Source data

- - - -

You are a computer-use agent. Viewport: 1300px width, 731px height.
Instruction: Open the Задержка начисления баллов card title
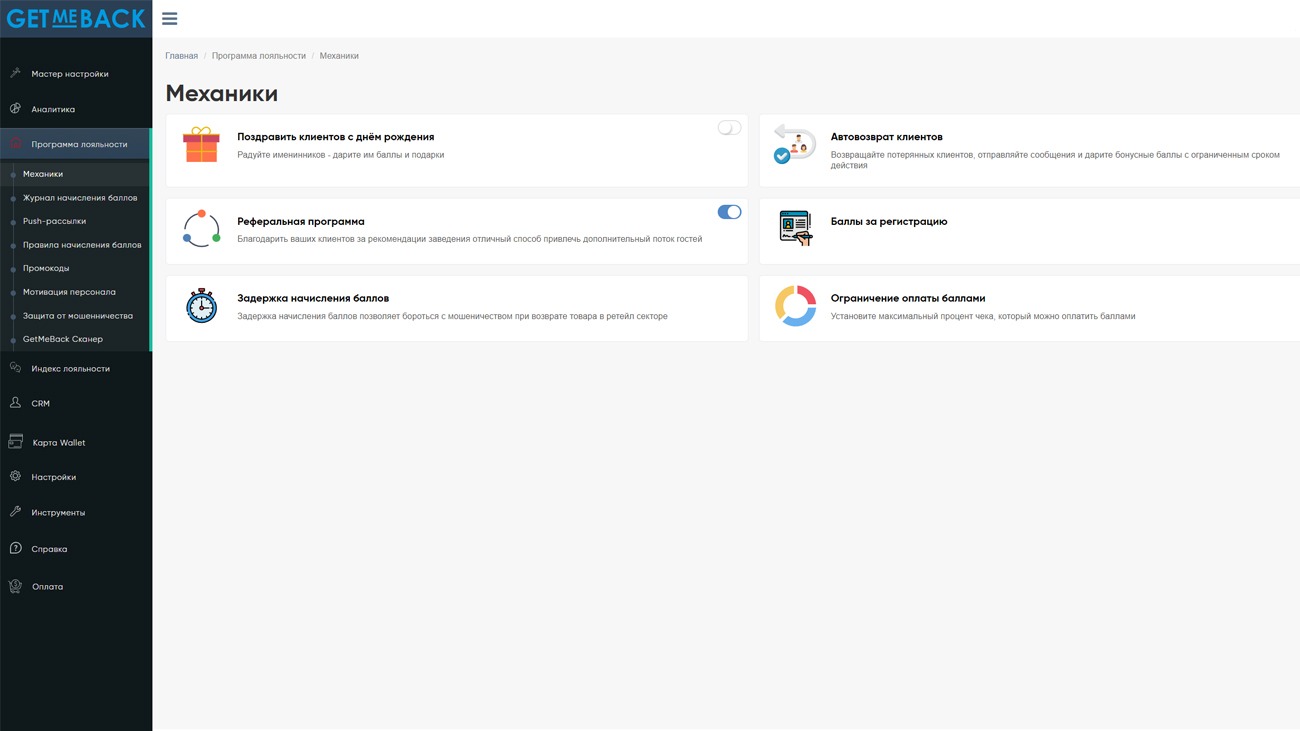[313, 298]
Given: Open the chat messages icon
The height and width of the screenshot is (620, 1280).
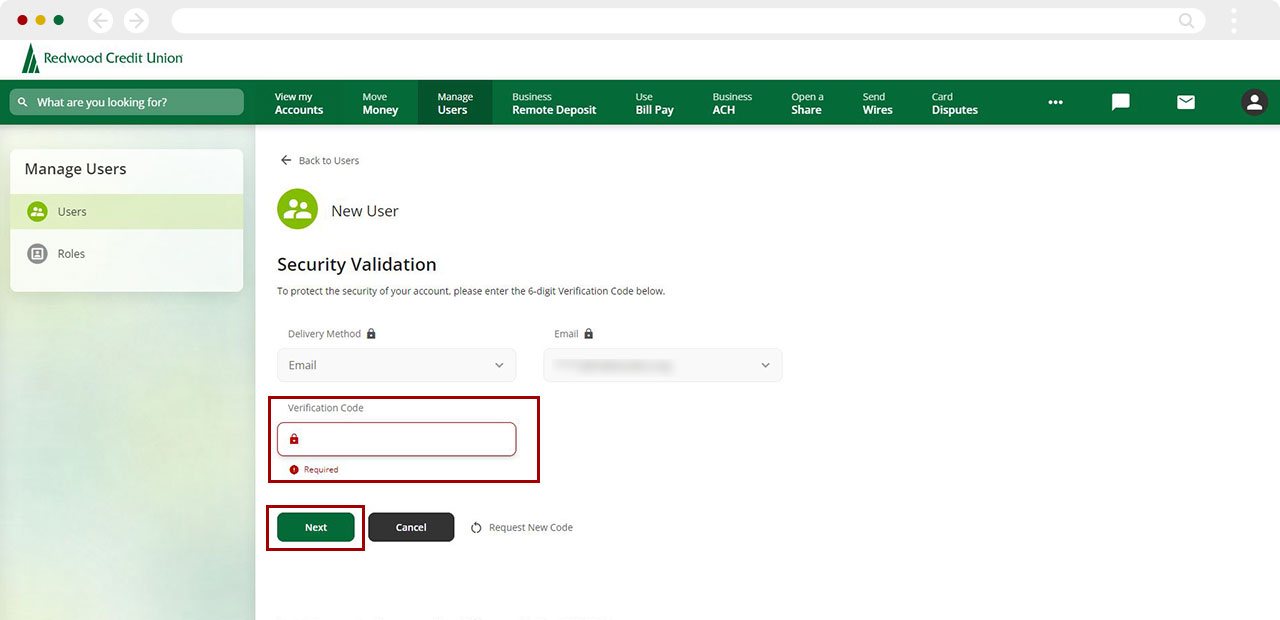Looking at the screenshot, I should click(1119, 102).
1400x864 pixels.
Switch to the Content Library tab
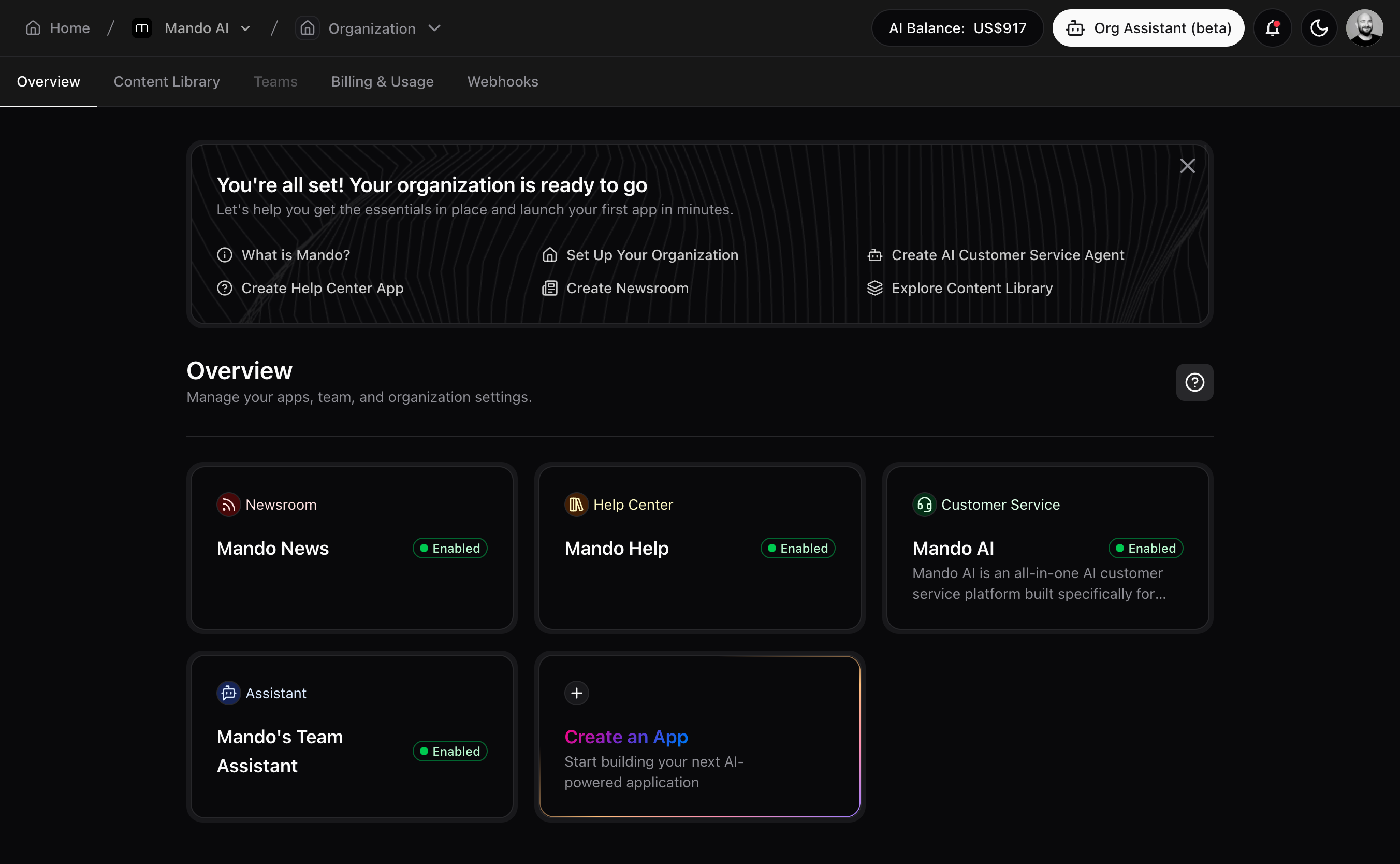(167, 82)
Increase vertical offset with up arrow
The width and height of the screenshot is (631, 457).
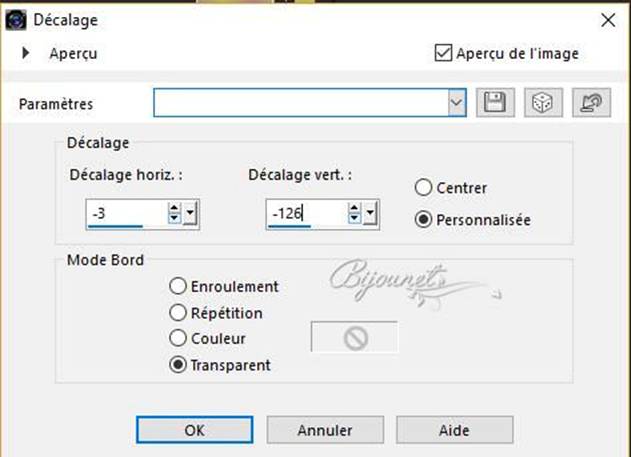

- - - -

▸ Exercise requirements: Show each line of the items above that contains the string "height". Case counts.

▸ Worked answer:
You are a computer-use agent. Viewport: 1300px width, 731px height.
The height and width of the screenshot is (620, 1280).
The width and height of the screenshot is (631, 457).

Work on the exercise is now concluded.